• _Text block_
White contends that the term “revolutionary warfare” is oxymoronic on the basis that traditional warfare promotes unquestioning obedience to a leader or goal, while revolutions stand diametrically opposed to such compliance [11]. This concept, while debateable, is useful when examined through a gendered lens. The introduction of GE (and visible femininity) to traditional masculinized warfare exposes a fundamental contradiction. White suggests that in an insurgency’s masculinized environment, the pursuit of GE does not connote equal appreciation of all genders, but rather “women’s equal right with men to take up arms against repression”; essentially, to masculinize themselves [12]. The attempt to introduce gendered reform into a system which operates primarily on masculinized behaviour and logic is fundamentally contradictory. Finally, Einwohner et al. theorize that gender is a cultural resource which can be manipulated or exploited within a basic set of available meanings [13] to further the aims of a movement [14]. As a result, not only is the basic structure of an insurgency gendered, but its tactics may be as well [15]. The authors also connect gender with legitimacy. As a largely masculinized activity [16], warfare relies on femininity as its opposite to represent weakness. This weakness is typically attributed to the home front which requires protecting, as well as the enemy for the purposes of emasculation and delegitimisation [17]. This association poses several barriers for GE in conflict environments, while also importantly informing who is afforded legitimacy in such environments [18].

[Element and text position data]
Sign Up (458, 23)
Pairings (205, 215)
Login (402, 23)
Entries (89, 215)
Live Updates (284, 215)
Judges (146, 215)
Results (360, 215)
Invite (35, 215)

• _Task to complete_
Reproduce the passage on gender and revolutionary warfare above, word for word and in full.

• _Solution_
White contends that the term “revolutionary warfare” is oxymoronic on the basis that traditional warfare promotes unquestioning obedience to a leader or goal, while revolutions stand diametrically opposed to such compliance [11]. This concept, while debateable, is useful when examined through a gendered lens. The introduction of GE (and visible femininity) to traditional masculinized warfare exposes a fundamental contradiction. White suggests that in an insurgency’s masculinized environment, the pursuit of GE does not connote equal appreciation of all genders, but rather “women’s equal right with men to take up arms against repression”; essentially, to masculinize themselves [12]. The attempt to introduce gendered reform into a system which operates primarily on masculinized behaviour and logic is fundamentally contradictory. Finally, Einwohner et al. theorize that gender is a cultural resource which can be manipulated or exploited within a basic set of available meanings [13] to further the aims of a movement [14]. As a result, not only is the basic structure of an insurgency gendered, but its tactics may be as well [15]. The authors also connect gender with legitimacy. As a largely masculinized activity [16], warfare relies on femininity as its opposite to represent weakness. This weakness is typically attributed to the home front which requires protecting, as well as the enemy for the purposes of emasculation and delegitimisation [17]. This association poses several barriers for GE in conflict environments, while also importantly informing who is afforded legitimacy in such environments [18].